Melendez defends Strikeforce title
Gilbert Melendez was in the main event Saturday night. He was not at center stage.
The lightweight known as "El Niño" successfully defended his Strikeforce championship with a clear, if not dominant unanimous decision victory over Jorge Masvidal in the feature fight of a two-title-bout card in San Diego. And it's safe to say it was not what he wanted to be doing or where he wanted to be doing it.
Melendez (20-2) was in full control for the entire 25 minutes of fighting, but he wasn't in there with Frankie Edgar, as he's been pining to be, or even with any of the murderer's row of challengers lined up to face the UFC champ. Despite the fact that Gil has been talking UFC pretty much from the moment that fight organization's parent company bought Strikeforce back in March, and despite the fact that his two top training partners on the Cesar Gracie Jiu-Jitsu team, Nick Diaz and Jake Shields, have made the jump to Dana White's outfit, Melendez was back in a Strikeforce scrap, this time pitted against a guy who built his name as a fighter by taking out one of Kimbo Slice's protégés in a Miami street fight.

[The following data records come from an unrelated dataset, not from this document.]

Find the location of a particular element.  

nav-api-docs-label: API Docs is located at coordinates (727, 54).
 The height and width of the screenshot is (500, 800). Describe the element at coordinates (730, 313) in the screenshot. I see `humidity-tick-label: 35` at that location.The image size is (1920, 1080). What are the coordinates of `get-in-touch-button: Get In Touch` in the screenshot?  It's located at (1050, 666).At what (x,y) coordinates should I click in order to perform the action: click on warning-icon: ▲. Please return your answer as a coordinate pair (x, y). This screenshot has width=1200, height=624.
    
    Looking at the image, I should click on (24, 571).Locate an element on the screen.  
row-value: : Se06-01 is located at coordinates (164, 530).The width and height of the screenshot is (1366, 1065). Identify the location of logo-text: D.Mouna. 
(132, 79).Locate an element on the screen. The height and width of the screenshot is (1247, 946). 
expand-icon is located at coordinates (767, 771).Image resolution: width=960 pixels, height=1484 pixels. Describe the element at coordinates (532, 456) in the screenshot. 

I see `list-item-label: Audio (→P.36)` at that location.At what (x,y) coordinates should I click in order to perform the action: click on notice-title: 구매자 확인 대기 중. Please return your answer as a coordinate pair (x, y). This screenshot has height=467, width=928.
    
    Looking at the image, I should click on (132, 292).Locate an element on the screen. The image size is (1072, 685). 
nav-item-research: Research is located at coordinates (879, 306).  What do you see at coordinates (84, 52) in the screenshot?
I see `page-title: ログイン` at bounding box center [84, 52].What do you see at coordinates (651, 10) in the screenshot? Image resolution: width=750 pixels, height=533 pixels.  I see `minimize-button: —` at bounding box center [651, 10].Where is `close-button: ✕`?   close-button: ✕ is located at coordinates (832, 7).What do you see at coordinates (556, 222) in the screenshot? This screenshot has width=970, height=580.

Masvidal (22-7) did redden the champ's face and puff up the area around his right eye with a steady diet of jabs. But while he put up a fight, Jorge was mostly unable to draw Melendez into one. On several occasions, he dropped his hands and stuck out his chin in an effort to bait Gil into an exchange. It didn't work. Melendez trains with the Diaz brothers, who probably try that on him every day in the gym. He wasn't about to let Masvidal dictate the terms of their engagement.
"I beat him at his own game," said Melendez. "I think I'm better than a decent striker." That last part was a response to Masvidal's pre-fight comments suggesting that the champ wouldn't dare stand with him.
But Melendez did stand ... and did land. He connected with 134 punches and 10 kicks, with 94 of them being power strikes. That latter number was more than Masvidal's punch total. Jorge put some solid leather on Gil, but while the challenger was able to land punches, the champion was landing combinations.
"I had to do what I had to do," said Melendez. "Jorge's not the easiest matchup, especially stylistically for me."
That might be so, but the matchups don't get any easier in the UFC.
Speaking of easy matchups, how about that other Strikeforce title bout? Cristiane "Cyborg" Santos hadn't fought in 18 months, but the Brazilian's return to work lasted just 16 seconds as she defended her women's 145-pound title with a TKO of overmatched, overwhelmed Hiroko Yamanaka.
Santos (11-1) had her fifth straight Strikeforce KO essentially sewed up even before the bout began. She paced back and forth during the introductions as if waiting for her prey to appear. And across the cage, Yamanaka (12-2 and winner of eight straight coming in) looked like a lamb being led to slaughter. Which she was.
At least it was quick. "Cyborg" dropped the tall Japanese fighter with a short right cross three seconds into the fight and followed her to the mat to connect with a few more hard shots. Yamanaka managed to get to her feet, and it turned out to be her undoing, as Santos swarmed in, landed a right, a left and another right, then missed with a left before smashing her with a right that put the challenger on the mat. The referee jumped in mercifully before the damage was too severe.
The enduring damage was to the collective psyche of all the other fighters in women's MMA. Who'll they get to fight Cyborg next?